Hello Robert,
> You nest "+" and "*" which can lead to bad backtracking (which you seem
> to experience). If you wait long enough you'll see the result.
You are right it doesn't hang, it just works very slowly - it takes
about two minutes to finish this match. And the more "a"-letters
before the <BR>s are in the input string, the longer it takes.
> If you just want to test for the presence of "<BR>" you can do this:
>
[quoted text clipped - 4 lines]
> Pattern p = Pattern.compile("<BR>");
> boolean match = p.matcher(s).find();
I want actually to check the validness of an HTML string where only
the cerain tags are allowed. The original expression was:
(?ui)(([^<>]+)|(<\\/?(p|br|em|strong|strike|i|b|ul|ol|li)\\s*\\/?\
\s*>))*
but I reduced it to make the problem clearer.
Interestingly, the same regular expression match works instantly in
Perl:
$_ = "aaaaaaaaaaaaaaaaaaaaaaaa <BR><Bx>";
print "yes" if (m/^((<BR>)|([^<>]+))*$/);
And if I move <Bx> to the beginning of the string or change it to <BR>
then it works instantly also in Java.
Ilya
Oliver Wong - 31 May 2007 22:25 GMT
[snip regexp stuff]
> I want actually to check the validness of an HTML string where only
> the cerain tags are allowed. The original expression was:
> (?ui)(([^<>]+)|(<\\/?(p|br|em|strong|strike|i|b|ul|ol|li)\\s*\\/?\
> \s*>))*
> but I reduced it to make the problem clearer.
Note that it's impossible to check the validity of HTML using
"traditional" regular expressions, as HTML is not a regular language. Perl
regular expressions are actually more powerful than traditional regular
expressions; I'm not sure if Perl regular expressions are powerful enough
to recognize context-free languages or not. HTML is a context-free
language.
I think you'll have better luck using a pre-written HTML parser, or at
worst, writing your own full blown parser for checking your strings for
validity.
- Oliver
ilyabo@gmail.com - 01 Jun 2007 08:41 GMT
Hi Oliver,
in fact I don't want to really check the validity of HTML, but just
ensure that only allowed tags are used.

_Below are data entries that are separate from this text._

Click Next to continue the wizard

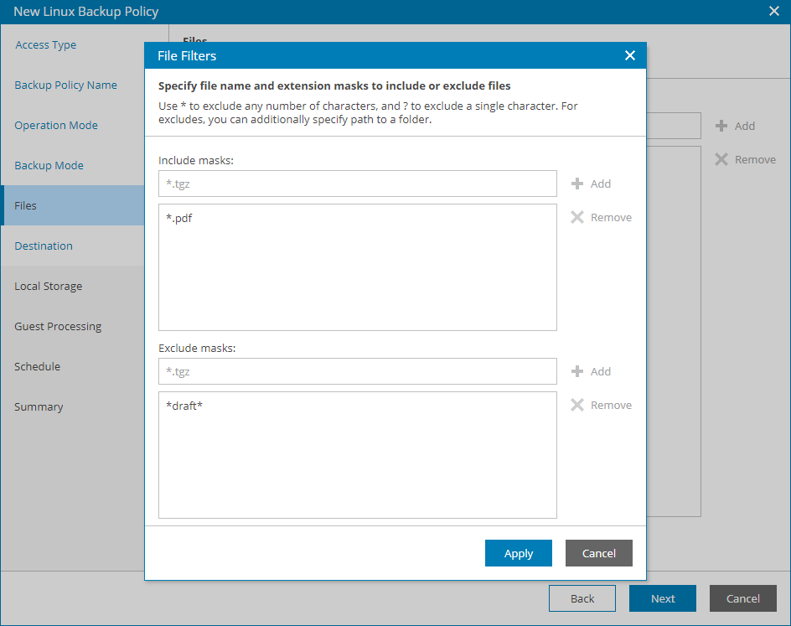coord(662,598)
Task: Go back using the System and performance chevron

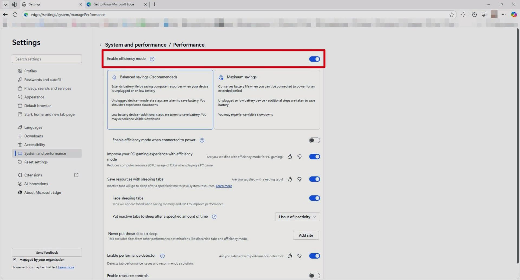Action: click(100, 45)
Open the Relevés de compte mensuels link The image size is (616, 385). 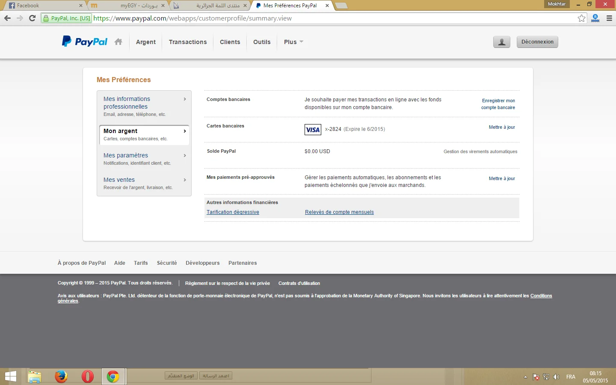click(339, 212)
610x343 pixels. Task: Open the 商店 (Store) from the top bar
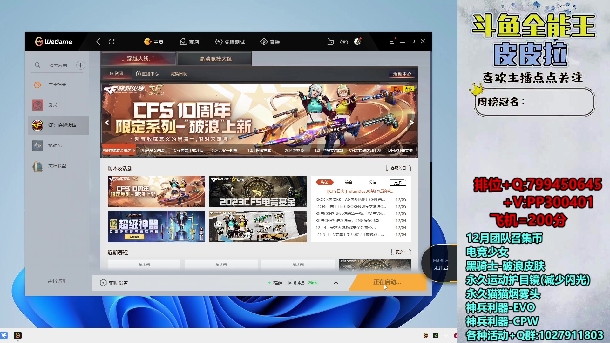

So the logic of the regular
expression should be very simple: if there is something between <>
then it must be one of the predefined tags.
This is surely not impossible: the regular expression which I cited
works in Java too - it just takes too much time in Java, that's the
problem.
Regards
Ilya
> Note that it's impossible to check the validity of HTML using
> "traditional" regular expressions, as HTML is not a regular language. Perl
> regular expressions are actually more powerful than traditional regular
> expressions; I'm not sure if Perl regular expressions are powerful enough
> to recognize context-free languages or not. HTML is a context-free
> language.
Robert Klemme - 01 Jun 2007 12:34 GMT
> in fact I don't want to really check the validity of HTML, but just
> ensure that only allowed tags are used. So the logic of the regular
> expression should be very simple: if there is something between <>
> then it must be one of the predefined tags.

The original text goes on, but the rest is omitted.